WHAT THIS TASK INVOLVES: A verbatim copy of the lines starting at the one with "Forum (216, 76)" and ending at the last line below is required; include nothing else.

DATA TO EXAMINE:
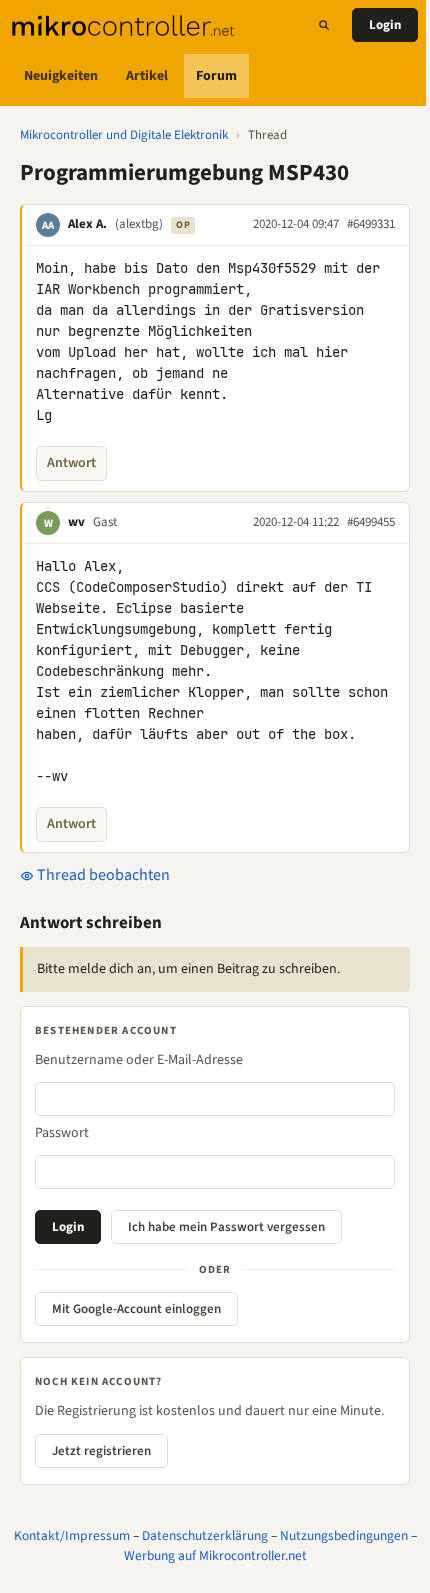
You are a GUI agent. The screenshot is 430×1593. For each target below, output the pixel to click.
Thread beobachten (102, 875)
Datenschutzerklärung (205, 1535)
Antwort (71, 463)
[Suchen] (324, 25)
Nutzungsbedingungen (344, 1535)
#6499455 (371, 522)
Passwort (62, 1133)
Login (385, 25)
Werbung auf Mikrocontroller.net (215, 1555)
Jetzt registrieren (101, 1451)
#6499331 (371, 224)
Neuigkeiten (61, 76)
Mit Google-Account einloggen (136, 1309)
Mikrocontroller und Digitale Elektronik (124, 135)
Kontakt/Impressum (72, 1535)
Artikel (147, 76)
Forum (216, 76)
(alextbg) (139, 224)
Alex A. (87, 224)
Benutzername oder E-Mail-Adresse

TASK ANSWER:
Forum (216, 76)
(alextbg) (139, 224)
Alex A. (87, 224)
Benutzername oder E-Mail-Adresse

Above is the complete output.